Turning to the point about appeals, I believe that, as proposed, Amendment 64A would be disproportionate, given the nature of prohibition and premises notices. These notices are the first stage of our graded response to tackling the supply of new psychoactive substances. They are intended as a final warning and can be issued by a senior police officer or local authority requiring that the subject of the notice desist from any prohibited activities.

A prohibition notice can be issued only if the relevant officer reasonably believes that the respondent is carrying out, or is likely to carry out, prohibited activity. Therefore, it cannot be issued without good reason, and the issuing officer must also reasonably believe that it is a necessary and proportionate response, given the circumstances. As I have indicated, a notice acts as a final warning. Breach of a notice is not a criminal offence and there are no other direct sanctions flowing from a failure to comply.

The noble Baroness drew a parallel with community protection notices and pointed to the fact that the Anti-social Behaviour, Crime and Policing Act 2014 provides for a right of appeal against such notices. Indeed, this amendment largely mirrors Section 46 of the 2014 Act, but there is an important difference between a community protection notice and the notices provided for in the Bill, in that breach of the former is a criminal offence—hence the right of appeal.

I am not persuaded that, in the absence of a direct sanction for breach, a right of appeal is called for. If the respondent takes issue with a prohibition or premises notice, they can make representations to the issuing agency, which could then, if appropriate, withdraw the notice in accordance with the provisions in Clause 14.

Where the relevant enforcement agency concludes that a prohibition or premises notice had been breached, it could decide to pursue a prosecution for one of the main offences or make an application for a prohibition order or premises order, as the case may be. If the respondent is charged with an offence, they will be able to defend themselves in court in the normal way.
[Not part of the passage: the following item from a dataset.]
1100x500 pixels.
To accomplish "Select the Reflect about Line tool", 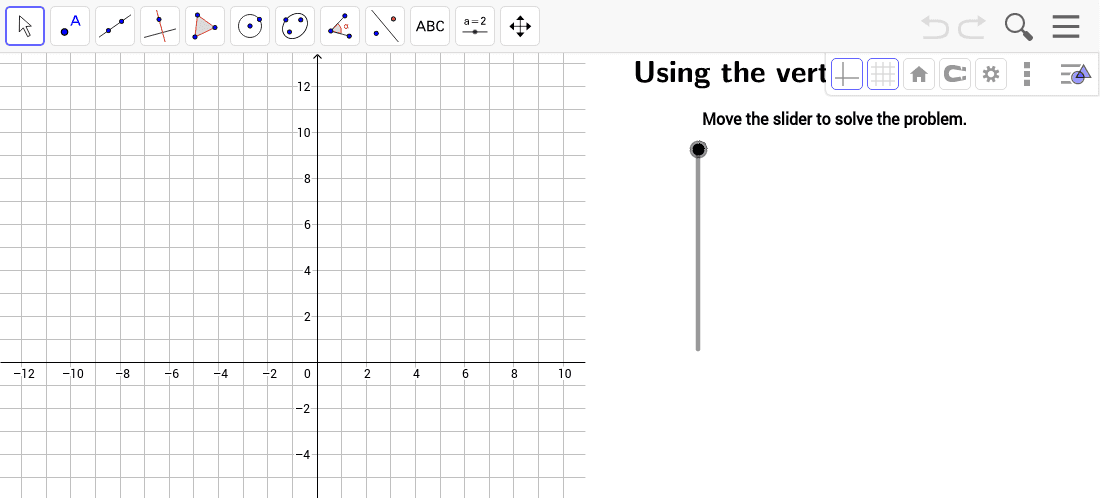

If an application is made for a prohibition or premises order, again, the respondent will have his or her day in court and will also be able to appeal against the making of the order. We therefore have judicial oversight where it is appropriate.

I have tried to set out the nature of our graded response to the trade in new psychoactive substances and to state why I believe that an appeal process is unnecessary in the case of a prohibition or premises notice.

The other amendments in this group seek to provide for the criminal standard of proof, rather than the civil standard, to apply when a court is considering making either a prohibition or a premises order—a point on which the noble Lord, Lord Tunnicliffe, sought clarification.

Clauses 17 and 19, which Amendments 65, 65A, 68 and 68A seek to modify, make provisions for the application process for prohibition orders and premises orders, outlining a number of conditions that need to be met for an order to be made. Proceedings under Clauses 17 and 19 are civil proceedings. Accordingly, it follows that the civil standard of proof should apply. The noble Lord suggested that, as the proceedings are part of the criminal process, the criminal standard should apply, but this is based on a false premise. The whole point of the civil sanctions in the Bill is to enable law enforcement agencies to adopt a proportionate response to any offending behaviour and, in appropriate cases, to seek to tackle the behaviour by action short of a prosecution.

The application of the civil standard to such proceedings is not without precedent. Under Part 1 of the Anti-social Behaviour, Crime and Policing Act 2014, the civil standard applies to proceedings in respect of anti-social behaviour injunctions. The civil standard also applies to proceedings under Section 34 of the Policing and Crime Act 2009 in respect of gang injunctions. Of course, if a prohibition order or premises order is breached, the criminal standard of proof would apply to any proceedings for an offence under Clause 23, as I stated.

One of the key purposes of these civil orders is to enable the police, local authorities and other law enforcement agencies to act promptly to nip problems in the bud before they escalate. If the criminal standard of proof were to apply, it would necessarily dictate that more time was required for evidence gathering and there might be little to be gained by applying for a prohibition order as opposed to pursuing criminal prosecution for an offence under Clauses 4 to 8. These amendments would circumscribe the current flexibility built into the enforcement powers in the Bill, to the detriment of communities and defendants alike.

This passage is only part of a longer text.